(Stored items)
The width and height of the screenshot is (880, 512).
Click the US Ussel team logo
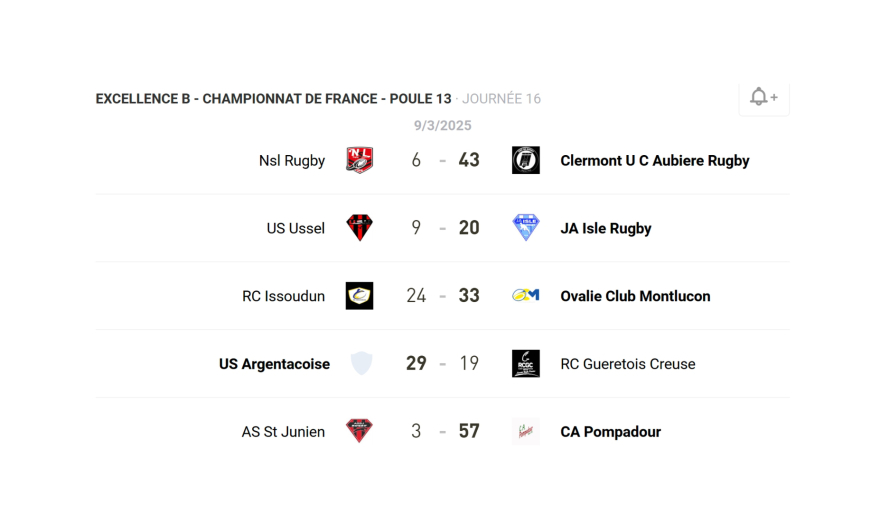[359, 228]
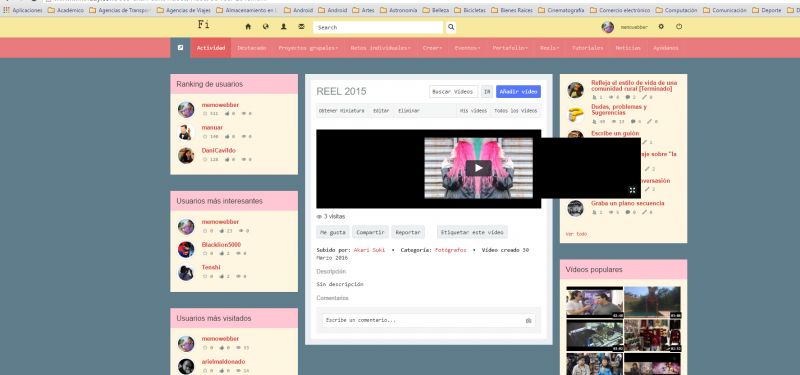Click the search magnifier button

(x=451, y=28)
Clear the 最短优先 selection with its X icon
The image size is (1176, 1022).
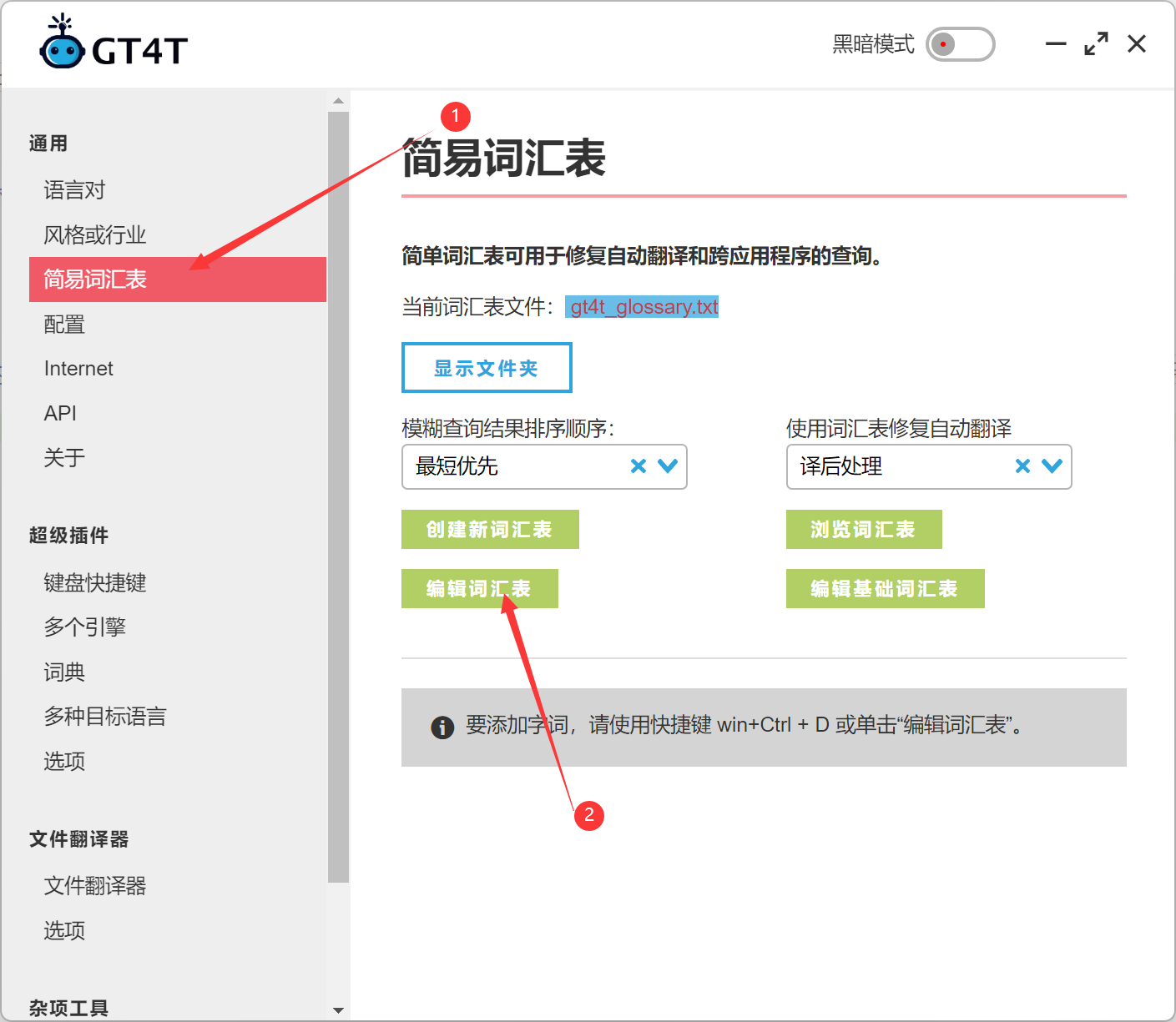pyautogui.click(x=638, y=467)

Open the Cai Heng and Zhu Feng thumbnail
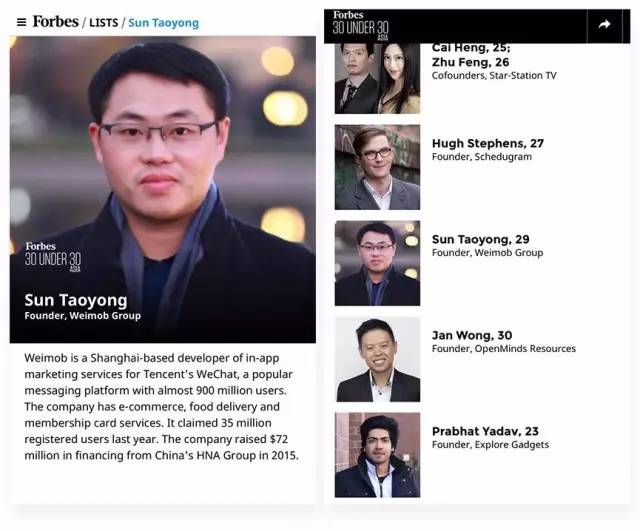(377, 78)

Try it: Transcribe, word for word, the line holding "The image size is (1176, 1022)." and all lines after it in the entries above, ending with the last. Only those lines; no pictures.

Solution to this exercise:
The image size is (1176, 1022).
pyautogui.click(x=638, y=467)

Open the Cai Heng and Zhu Feng thumbnail
(377, 78)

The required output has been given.